En effet, dans le monde arabe en général et la Mauritanie en particulier, il ne nous échappe que les dirigeants, faute de légitimité populaire ou historique, ont toujours été enclins à en rechercher, de substitution ; leur choix, comme souvent chez les paresseux incapables d’originalité, se portait sur la religion. L’alibi-bouclier-prétexte confessionnel- ici l’Islam comme fondement de l’Etat, un concept étranger à la première Constitution en 1959 - recelait une trouvaille pour asseoir la médiocrité politique au sommet et permit, à partir du 10 juillet 1978, de vulgariser le recrutement des cadres publics en fonction des critères de piété, de charité et de notoriété religieuse. Le tribalisme aidant et l’arabisation conçue dans un esprit d’exclusivité facilitèrent le glissement vers une révision des codes de valeur, au détriment de la compétence, du mérite, de l’intégrité, conditions à caractère laïc et universel, nettement plus en vigueur sous le régime civil de Maître Mokhtar Ould Daddah, cette époque aujourd’hui lointaine où un fonctionnaire corrompu échouait en prison et rendait compte de son forfait, bon croyant ou pas.

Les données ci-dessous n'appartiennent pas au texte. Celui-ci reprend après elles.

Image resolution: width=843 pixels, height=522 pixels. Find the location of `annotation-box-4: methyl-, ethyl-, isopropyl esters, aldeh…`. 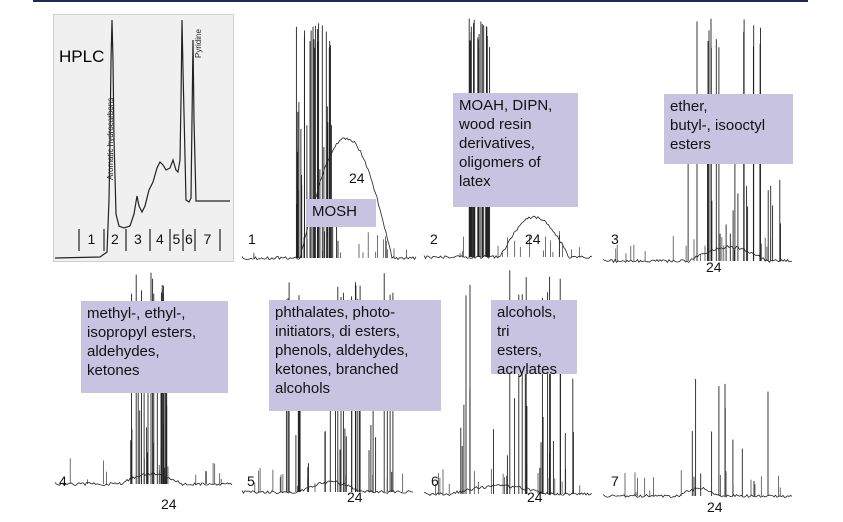

annotation-box-4: methyl-, ethyl-, isopropyl esters, aldeh… is located at coordinates (154, 347). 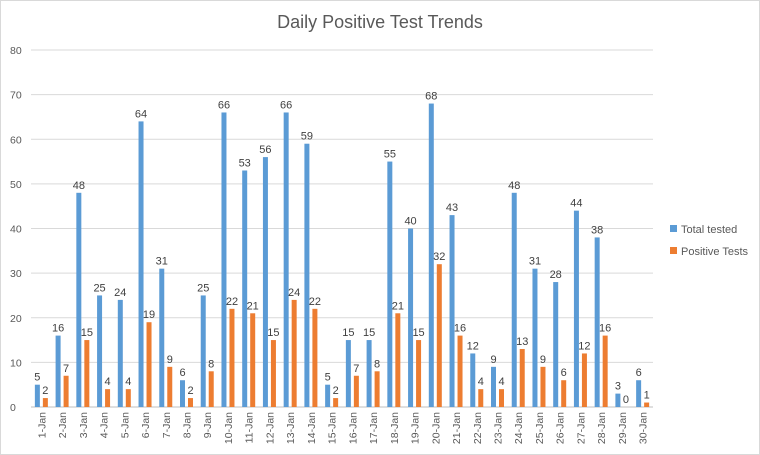 What do you see at coordinates (581, 428) in the screenshot?
I see `x-tick-label: 27-Jan` at bounding box center [581, 428].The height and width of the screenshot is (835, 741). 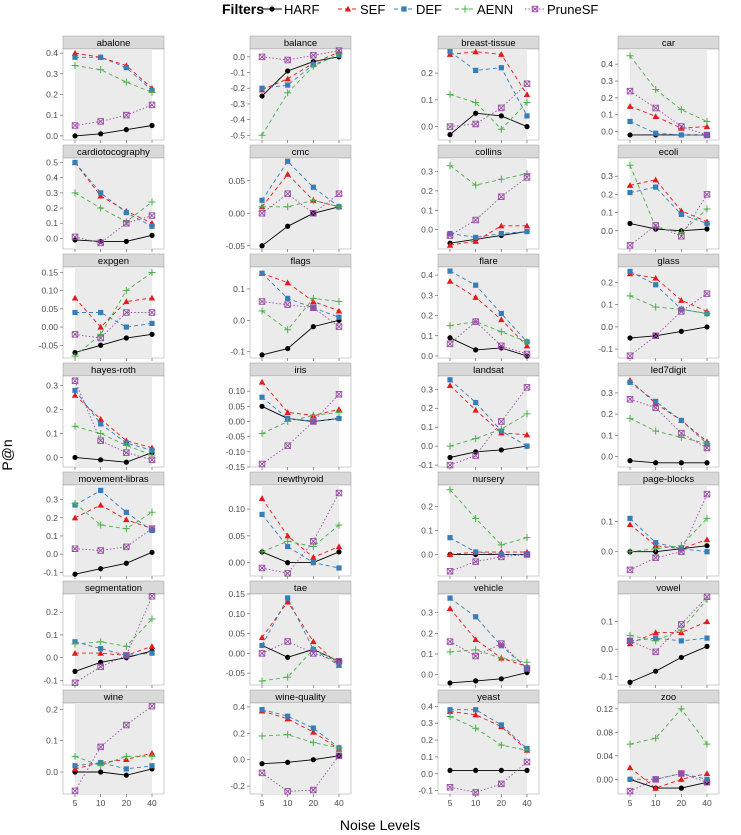 I want to click on legend-key-marker, so click(x=535, y=9).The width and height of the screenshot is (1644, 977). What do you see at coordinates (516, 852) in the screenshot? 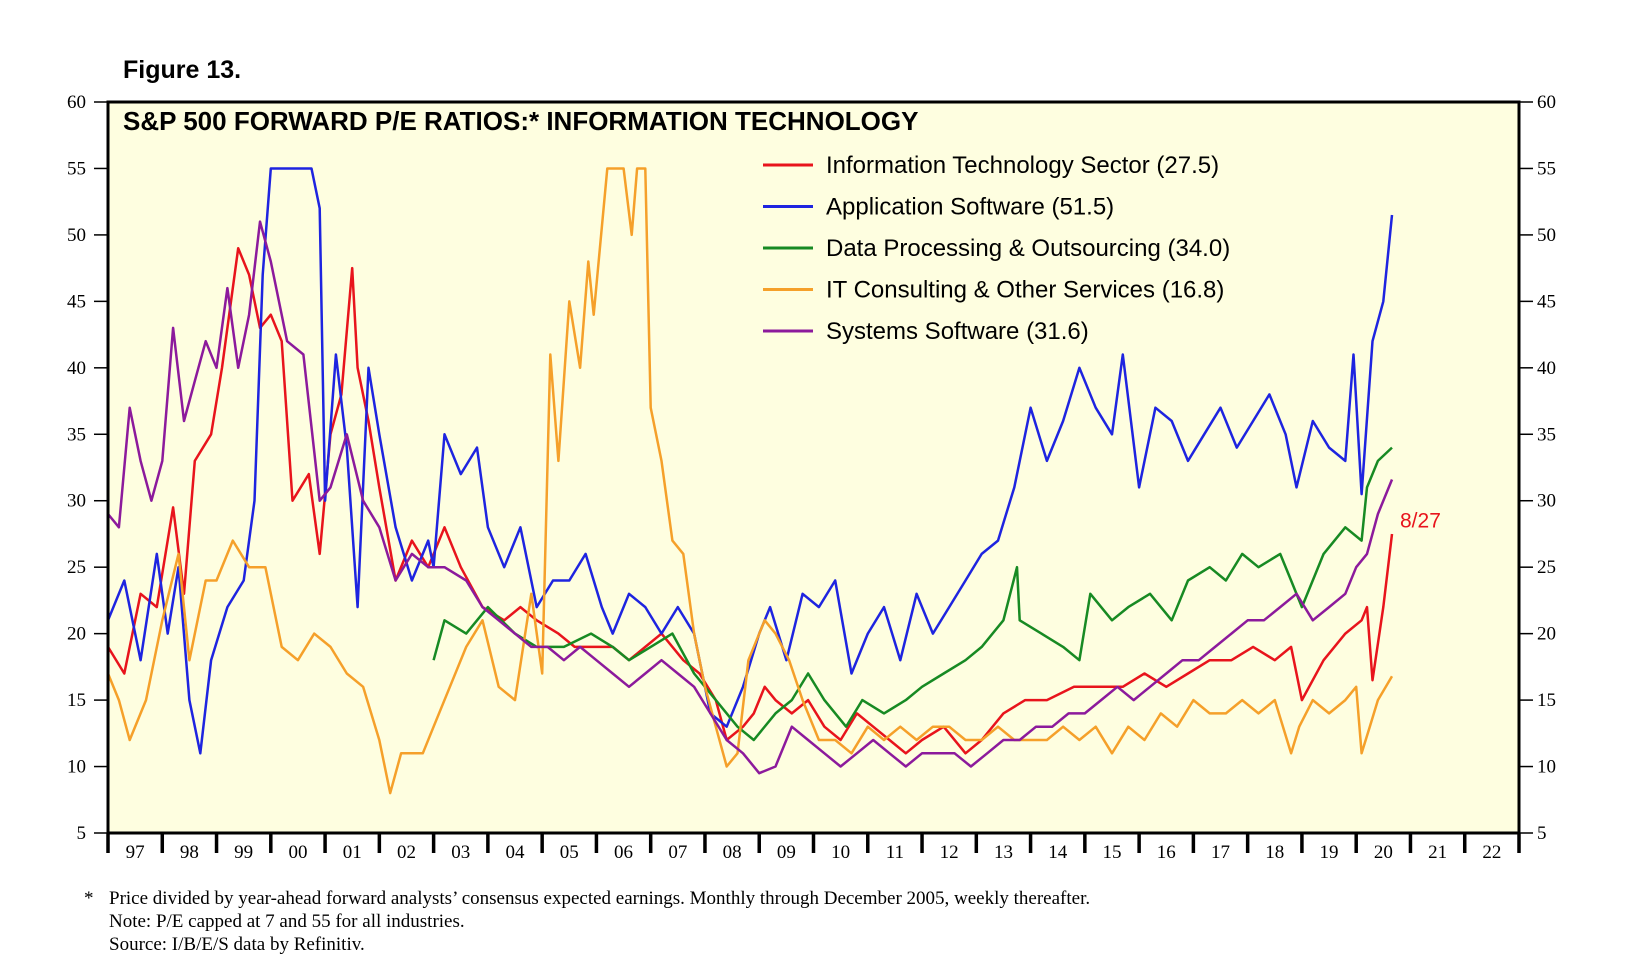
I see `x-tick-label: 04` at bounding box center [516, 852].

Aujourd’hui, nous pensons que nul parmi nous ne peut se concevoir en tant que citoyen commandé par l’au-delà ! Quelles que soient nos divergences d’idéologie - nombreuses au demeurant -nous oeuvrons, en qualité d’hommes en situation, à créer et entretenir une communauté de destin sur le seul espace où nous pouvons vivre. Un mauritanien qui s’est empli les poumons de l’air et de la poussière de chez soi ne peut que survivre ailleurs. La cité de Dieu sur terre est étrangère à notre besoin congénital de liberté. Ceux d’entre nous qui la réfutent justement au nom de l’authenticité n’acceptent pas de quitter le navire ; avec les barbus et leurs épigones, il nous faudra alors trouver une solution par quoi cohabiter. Hormis la démocratie pluraliste et apaisée, je n’entrevois d’autre formule viable. Reste la guerre ; en ce monde, nul n’a le monopole des armes, surtout pas la « maraboutiquerie » locale. Entre mauritaniens, nous savons nos limites historiques. Notre mémoire est encore verte d’où la limpidité de son legs.

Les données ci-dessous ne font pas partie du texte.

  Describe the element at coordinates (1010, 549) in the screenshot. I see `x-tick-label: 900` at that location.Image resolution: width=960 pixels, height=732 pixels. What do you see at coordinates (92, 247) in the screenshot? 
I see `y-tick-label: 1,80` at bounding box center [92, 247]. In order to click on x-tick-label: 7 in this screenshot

Mêler l’idée d’un Dieu à l’ordre de l’ici-bas semble un sacrilège au regard de la relativité humaine et un frein aux efforts déployés, ici et là, pour la libération de l’individu pionnier, novateur ou simple architecte d’un devenir indéterminable. Il y’a, dans l’idée de satisfaire aux injonctions du Ciel sur terre, une insolence et une vanité égales. Par bonheur, la vie et ses joies auront toujours le dernier mot, face aux censeurs ; ici, avant d’élever un minaret de la dérision - il suffit de les voir minuscules par le hublot d’un avion - à la gloire de la Toute Puissance, il importe de se demander quel crime l’on ne commet pas à oublier la subvention d’une école, d’un dispensaire, d’une salle de cinéma. Nous étions nomades, pasteurs ou cultivateurs sobres ; l’Orient Arabe nous empoisonne depuis plus de deux décennies. Notre complication vient de ce mimétisme du mauvais goût. La Hassanité linguistique et esthétique est en train de s’y fondre, dérivant vers une copie consumériste où le discernement s’estompe sous le faix de la Marchandise. L’on s’endette pour rejoindre la Mecque et un tour à Dubaï rapporte de quoi racheter la créance. La norme conditionnelle - pas de pèlerinage sous crédit - se dissout dans cette négociation permanente entre la foi intime et le flot d’images des chaînes satellitaires arabes. Notre complication est une complexité qui puise dans la fertilité du complexe de ne pas être des sémites garantis. La seule manière de guérir d’une telle névrose, c’est finalement de se l’avouer.